GREAT UNCLE ALEXANDER

BY SEAN BARNET

PART II


The barber fastened the cape - so tightly that I felt he might be going to throttle me - and then he looked enquiringly at my uncle - so my uncle would now take charge, of course. How had I ever imagined it would be different?

Uncle Alexander placed his hand on my shoulder proprietorially. "Mr Johnson, let me introduce you to my great-nephew Michael, who has now, to my great satisfaction, decided to get himself a smart, sensible haircut."

"Pleased to meet you, young Michael."

"Michael, let me introduce you to my barber, Mr Johnson, who is now going to give you your long overdue haircut.

I somehow managed to stammer out "How do you do, Mr Johnson?"

"I am very well, thank you, young man ..." He paused for a moment, pulling roughly at some long hair trapped inside the back of the cape. He examined me with obvious distaste. "... And how would you like the young gentleman's hair cut, sir?"

"As you can see, Mr Johnson, this young man currently has the unkempt, dishevelled appearance that is sadly so popular now with young people, so I think that it is time he experienced the salutary effects of a good short back and sides ..." He gave my shoulder a squeeze. "...Time you had a taste of the clippers eh, don't you agree, Michael?"

Things were getting out of control. Despite the ironic tone in his choice of words, my uncle was certainly not joking. Faced with grim reality, I was not at all sure I wanted "a good short back and sides", or "a taste of the clippers" as he so graphically put it. "Er, um, well, er, I ..."

"You don't sound very sure of yourself, young man. Take a deep breath, gather your thoughts, and give us a clear, confident answer. Do you want Mr Johnson to give you a smart haircut, or are you wasting his time ... and mine?

I had got into the barber's chair without threats or compulsion. My uncle had me exactly where he wanted me - literally - and he was not going to give way now. I swallowed hard, and made my abject submission. "Yes, sir. I would like Mr Johnson to give me a smart haircut, sir.

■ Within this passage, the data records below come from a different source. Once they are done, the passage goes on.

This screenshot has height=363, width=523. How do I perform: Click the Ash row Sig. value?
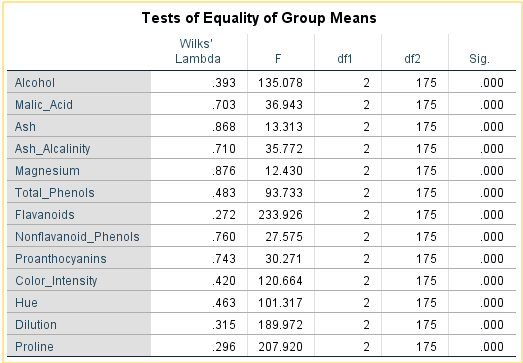(x=492, y=126)
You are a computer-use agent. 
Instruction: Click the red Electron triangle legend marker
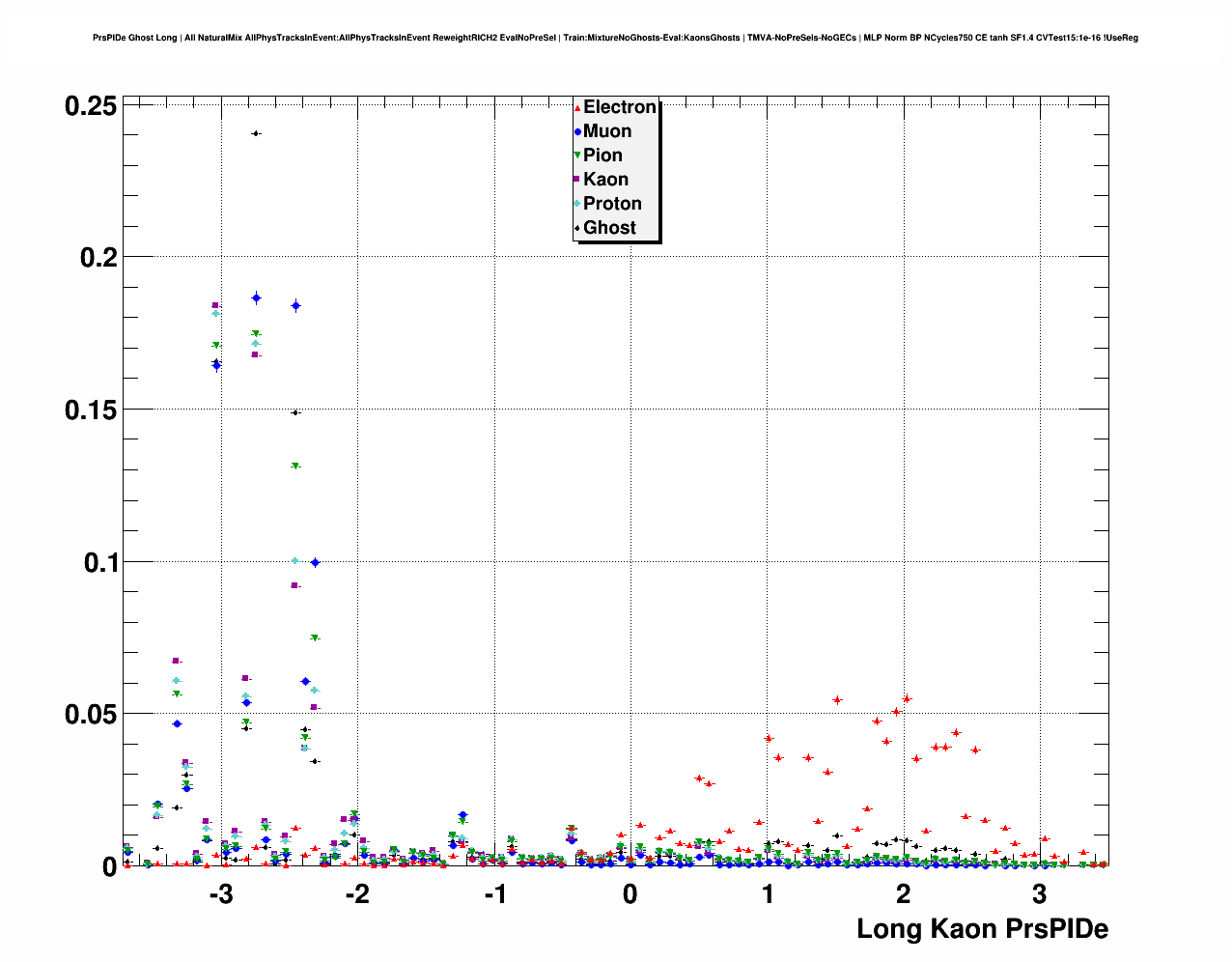point(577,108)
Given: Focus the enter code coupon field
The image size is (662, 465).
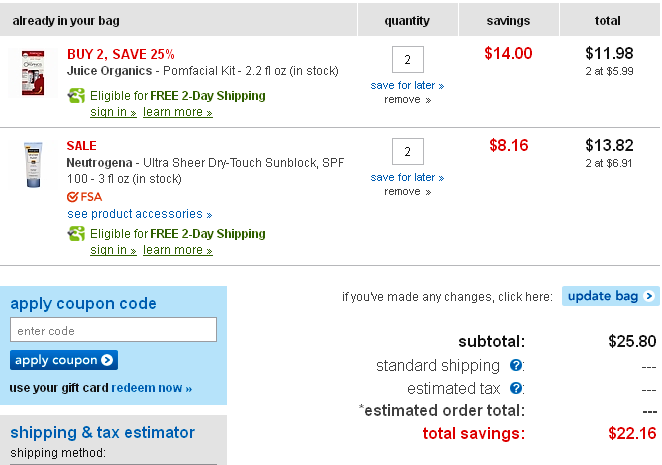Looking at the screenshot, I should [x=113, y=330].
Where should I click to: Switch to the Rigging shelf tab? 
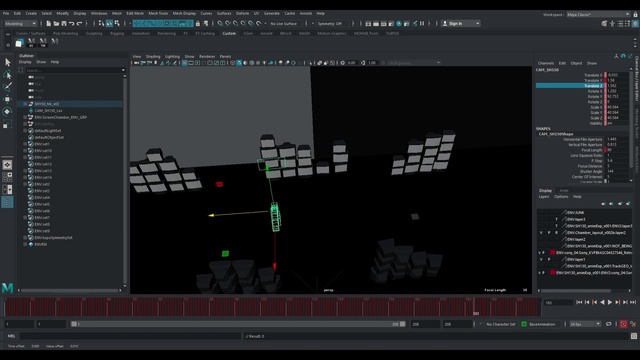pos(117,33)
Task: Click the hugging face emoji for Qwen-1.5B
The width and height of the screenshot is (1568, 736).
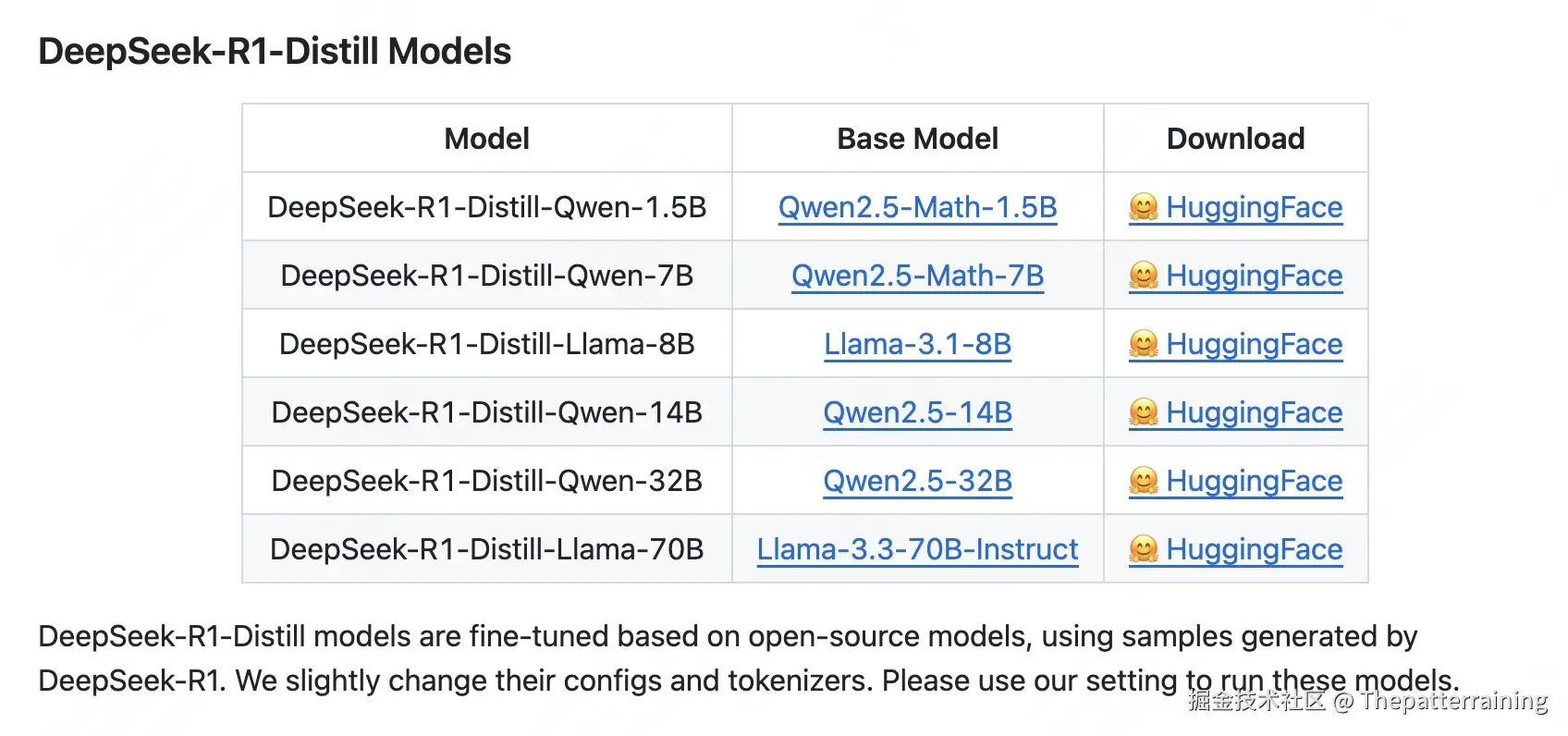Action: (x=1144, y=207)
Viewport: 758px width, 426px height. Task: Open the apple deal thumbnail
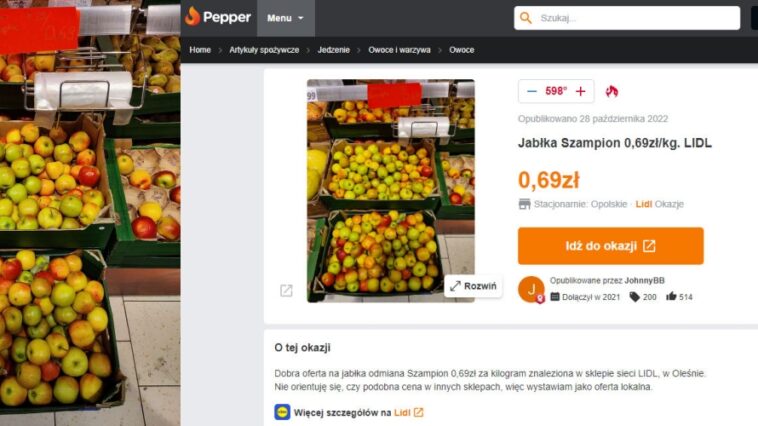tap(391, 191)
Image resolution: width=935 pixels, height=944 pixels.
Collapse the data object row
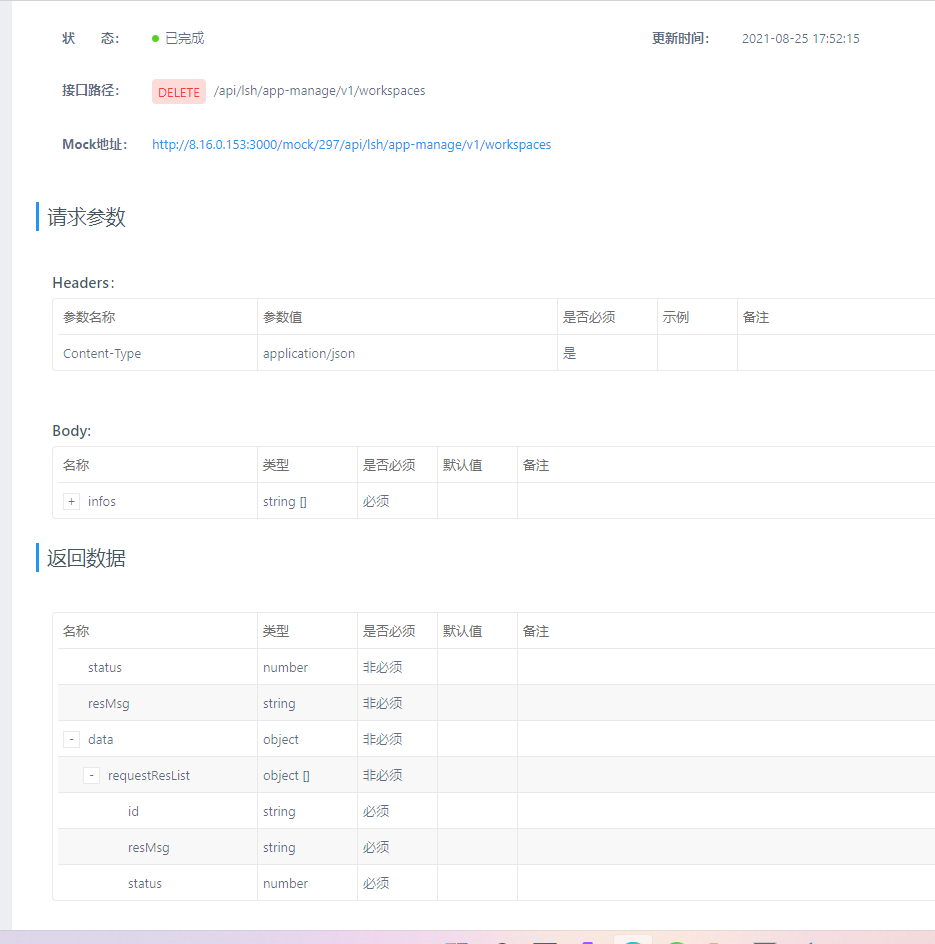coord(71,739)
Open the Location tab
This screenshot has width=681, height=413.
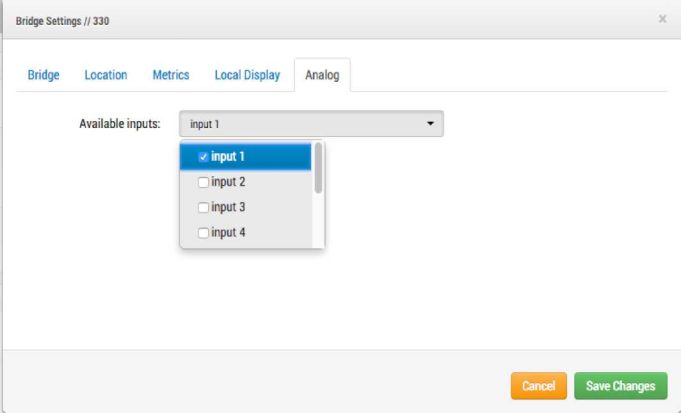106,75
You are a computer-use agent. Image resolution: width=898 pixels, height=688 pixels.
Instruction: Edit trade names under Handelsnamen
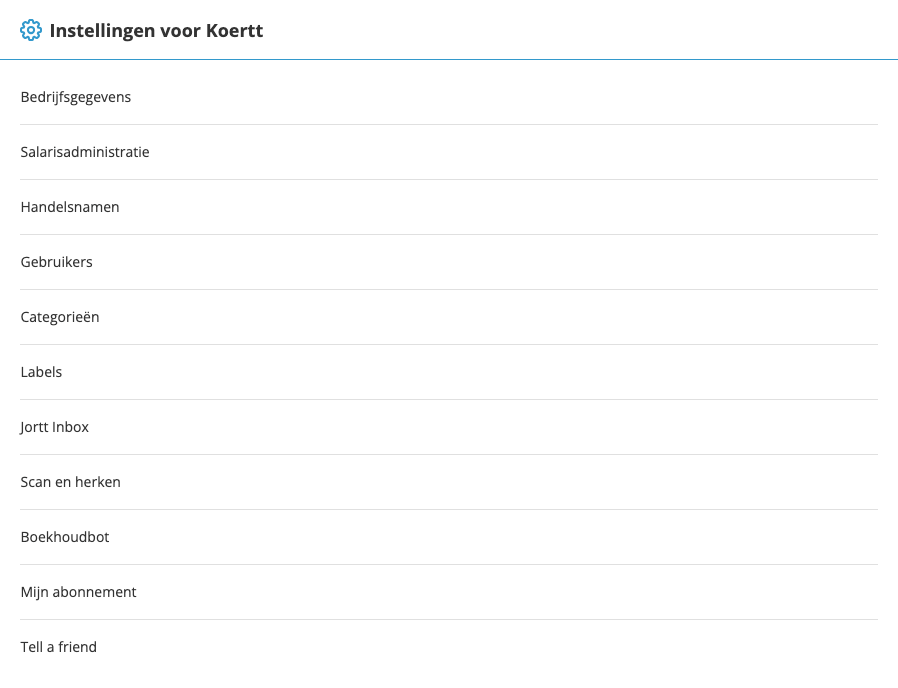(x=70, y=207)
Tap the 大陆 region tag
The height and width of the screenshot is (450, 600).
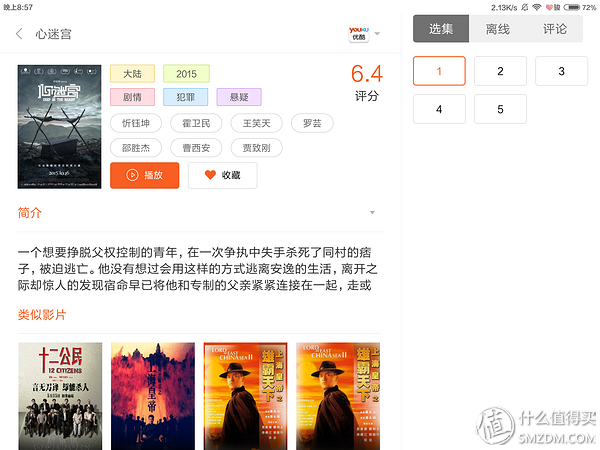coord(132,74)
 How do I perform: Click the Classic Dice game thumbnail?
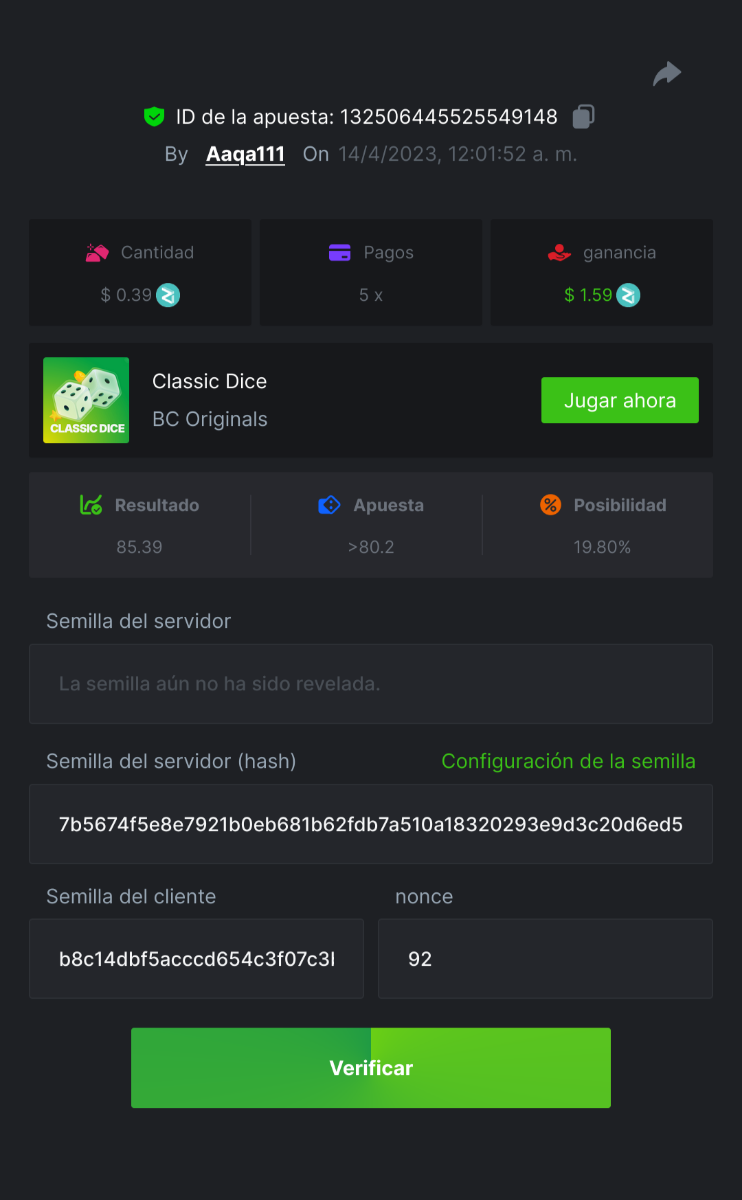click(86, 400)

"That's much better, Michael. And would you agree that a short back and sides is by far the smartest haircut for a young man?"

Would I be allowed to disagree? "Yes, sir."

"Good lad. Now, I expect that you would like to tell Mr Johnson yourself how you want to have your hair cut?"

"Sir?"

"So let me hear you say "Short back and sides please, Mr Johnson."

There was no way out of this. "Short back and sides please, Mr Johnson."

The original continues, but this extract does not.